**Task to carry out:** Set down, exactly as they stand, the lines from the one containing "Turn on the camera" through the last line of the records below, leaving every picture out.

**Exercise data:**
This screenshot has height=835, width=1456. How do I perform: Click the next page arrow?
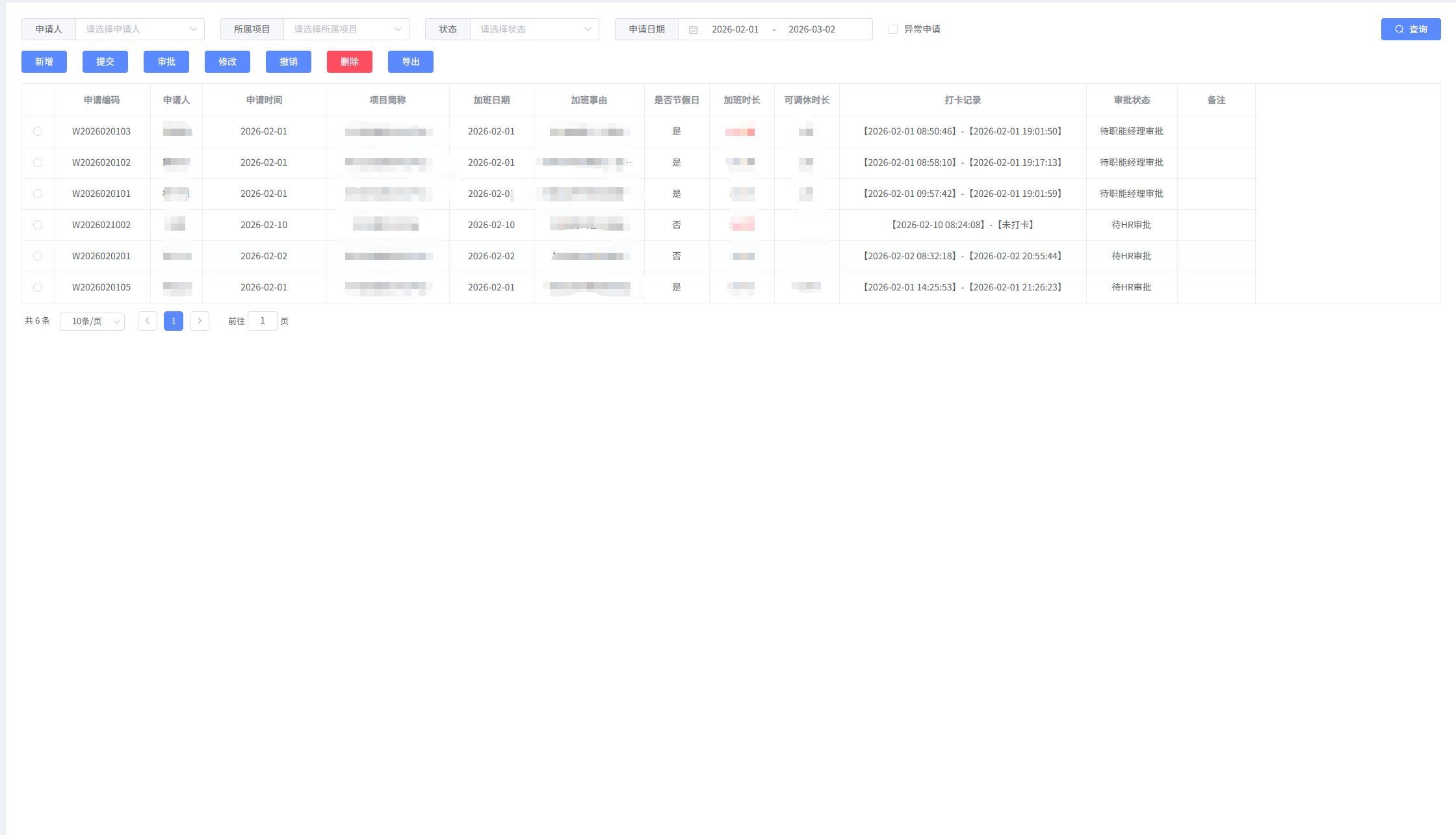coord(200,321)
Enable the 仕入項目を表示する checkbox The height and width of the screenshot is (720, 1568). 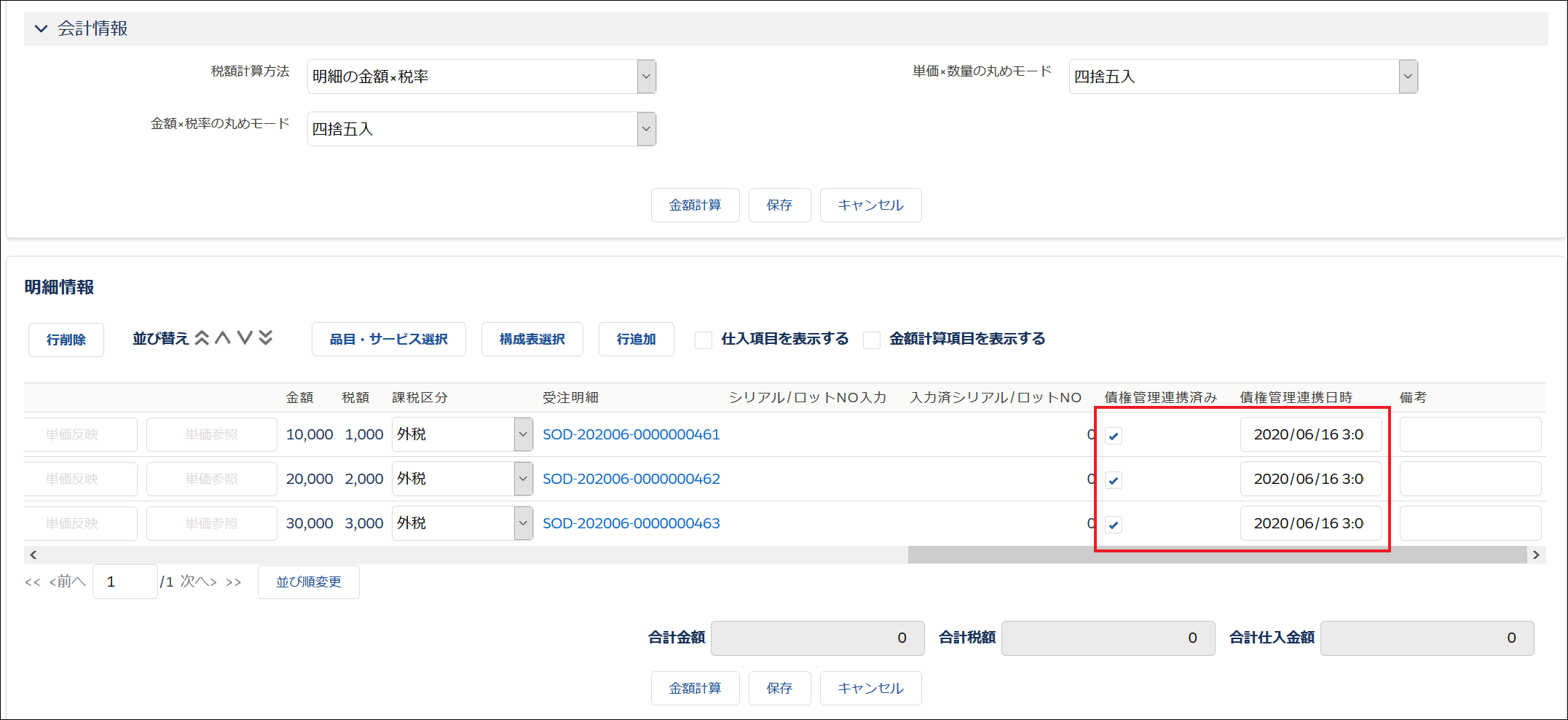click(703, 339)
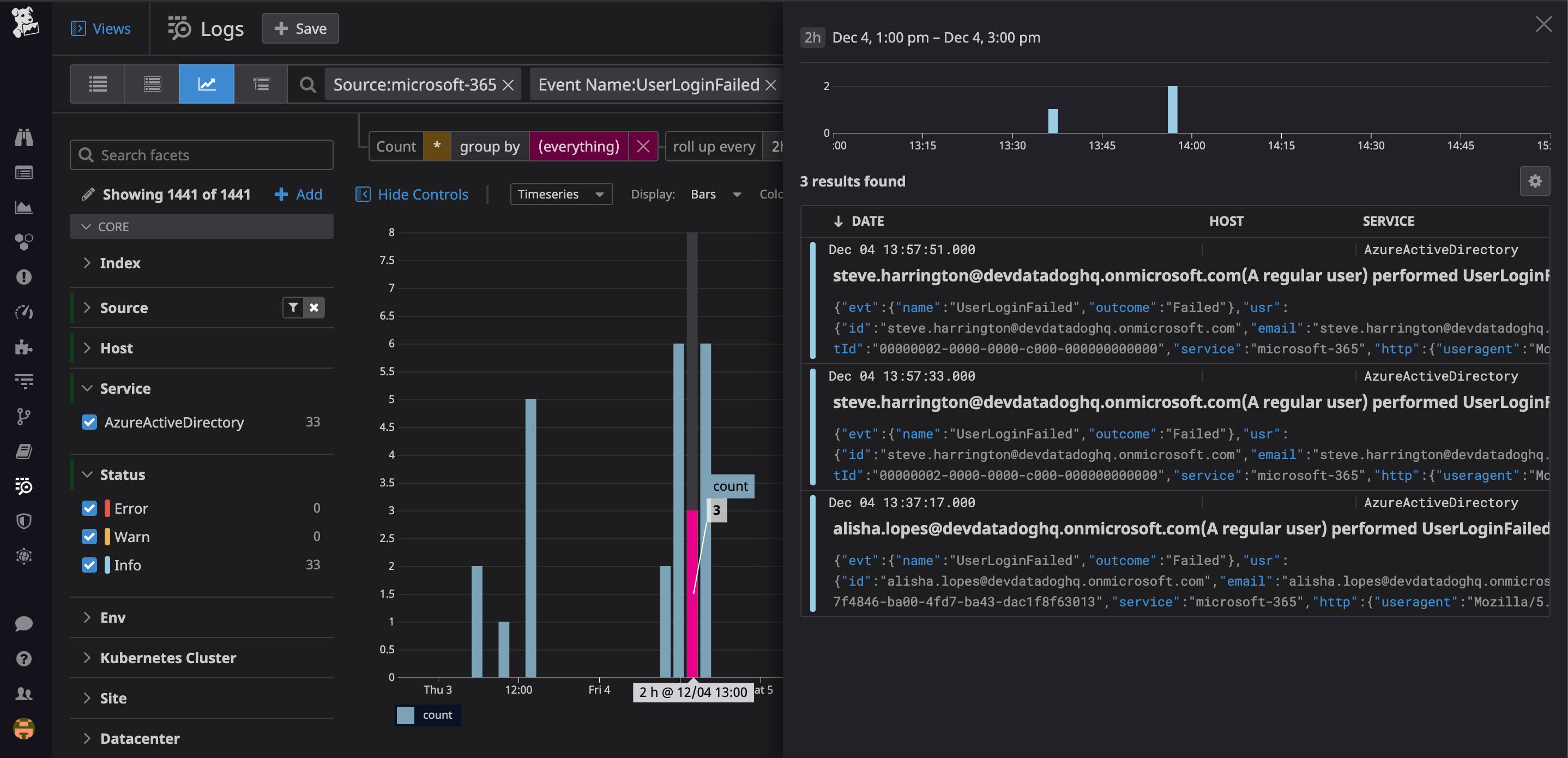Screen dimensions: 1568x758
Task: Disable the Error status checkbox
Action: click(89, 508)
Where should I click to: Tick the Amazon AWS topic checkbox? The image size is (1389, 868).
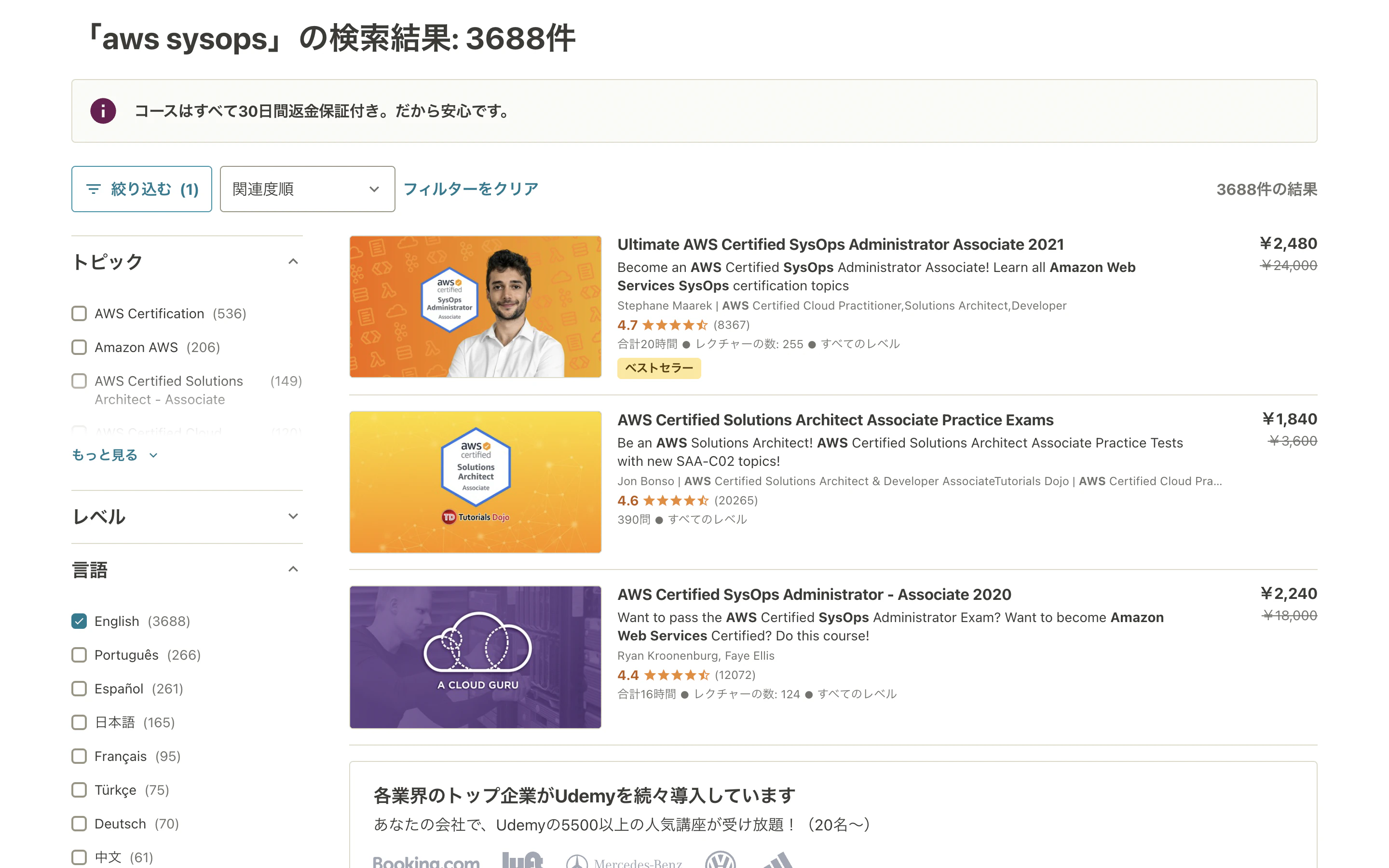[x=79, y=347]
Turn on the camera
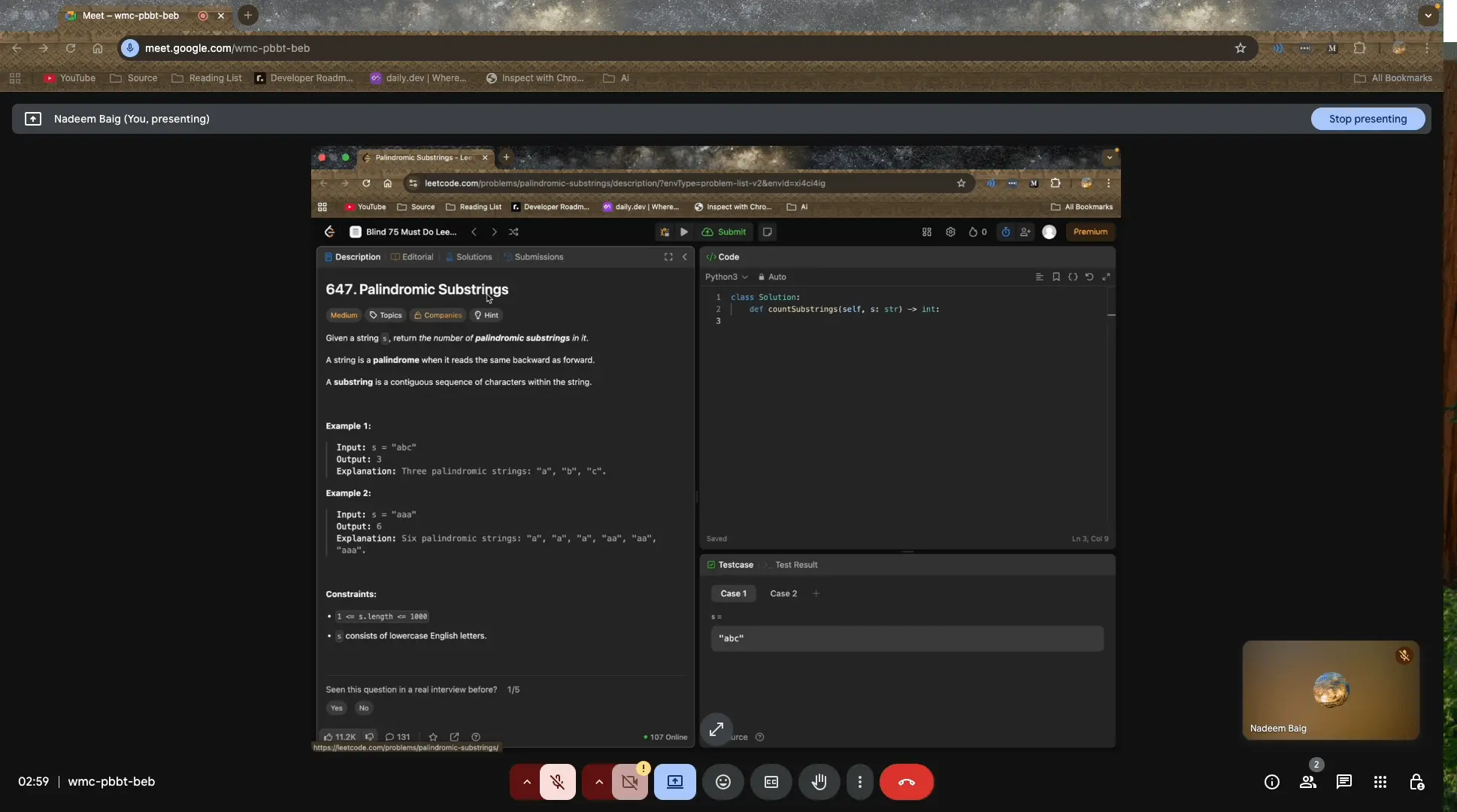The width and height of the screenshot is (1457, 812). [629, 782]
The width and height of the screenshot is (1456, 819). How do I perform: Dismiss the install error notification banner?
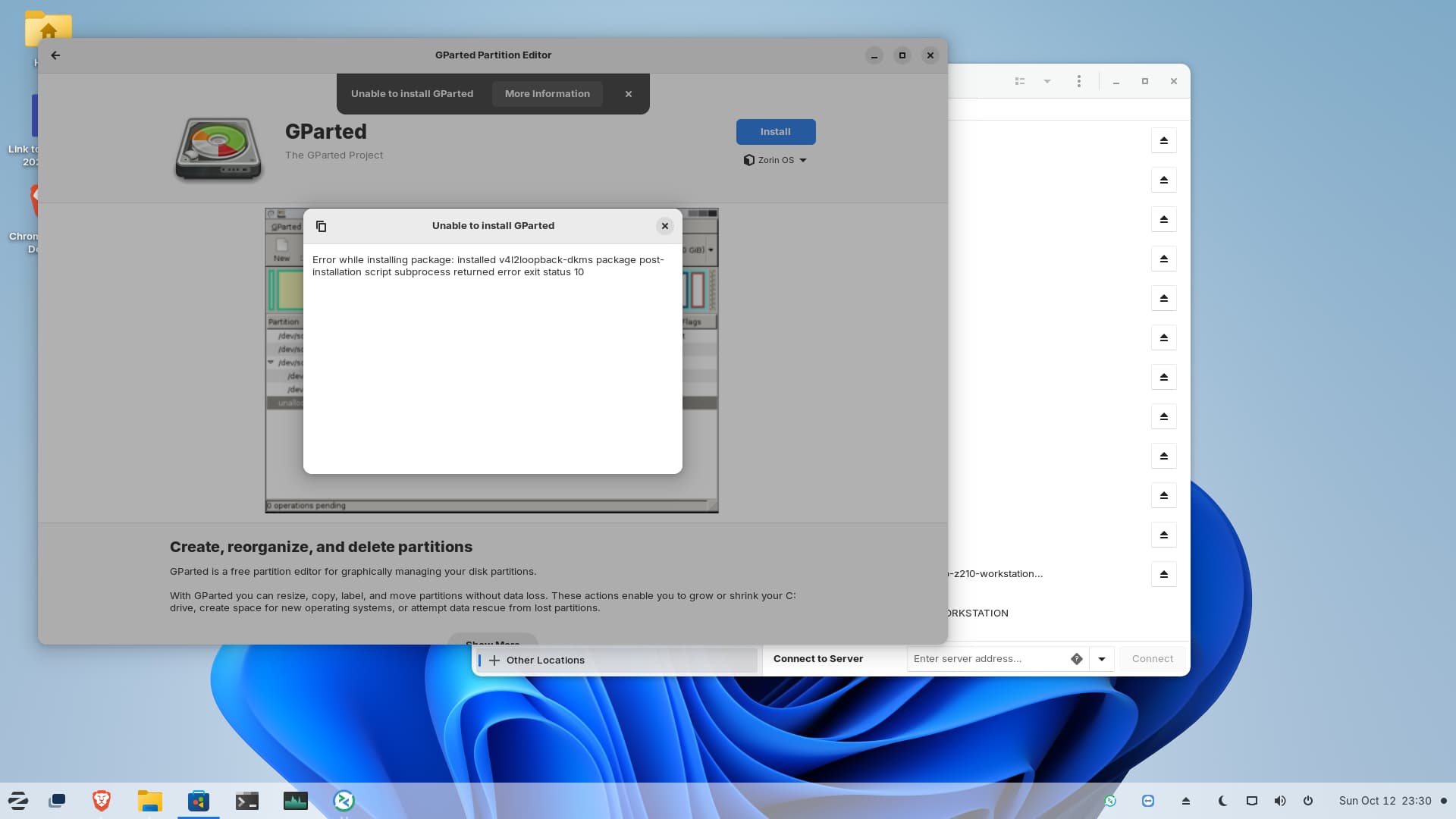628,94
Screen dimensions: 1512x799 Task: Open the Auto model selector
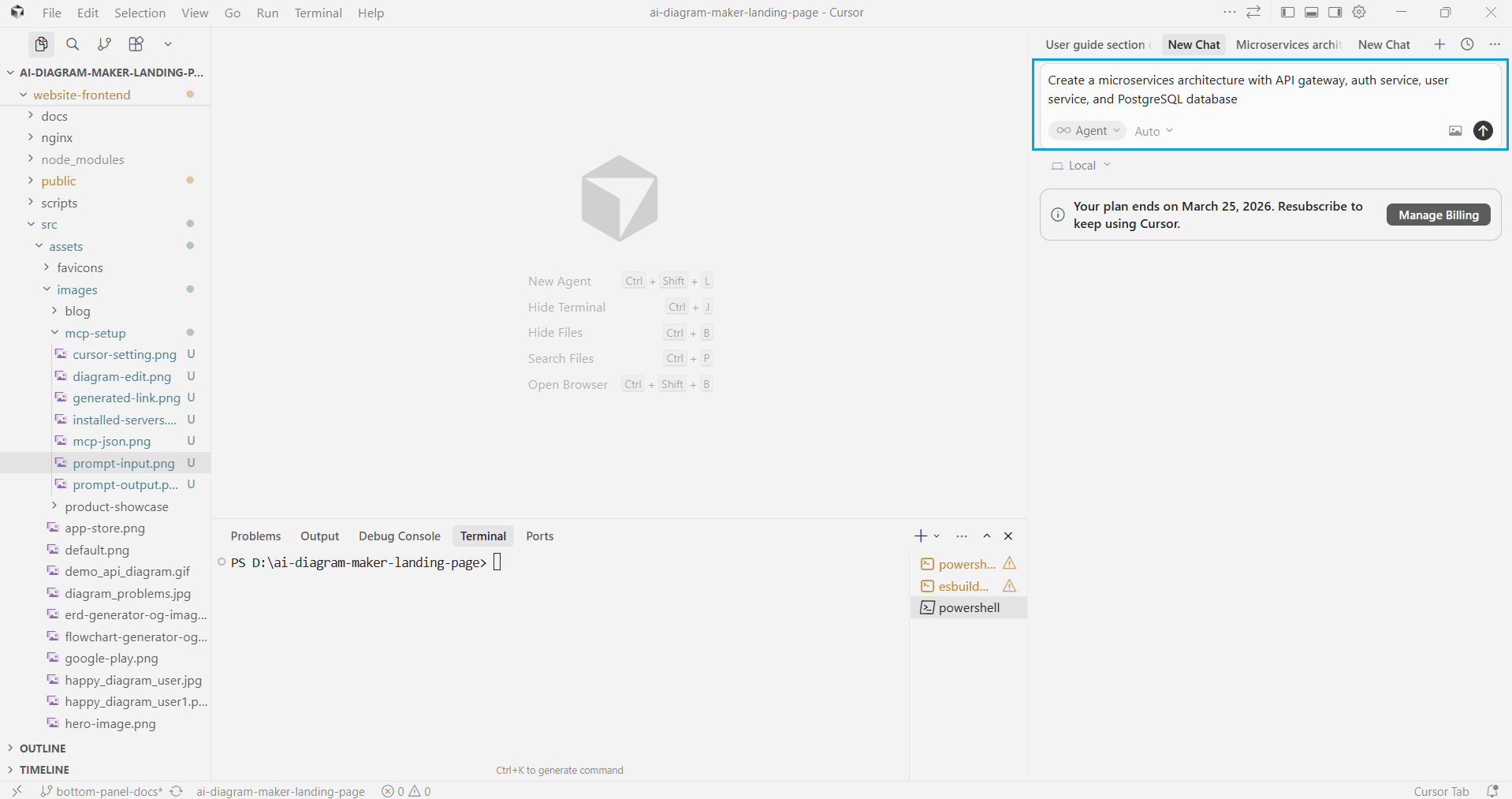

**Solution to this task:**
Turn on the camera
The width and height of the screenshot is (1457, 812). [629, 782]
The width and height of the screenshot is (1456, 819). How do I perform: Dismiss the install error notification banner?
628,94
Screen dimensions: 1512x799 Task: Open the Auto model selector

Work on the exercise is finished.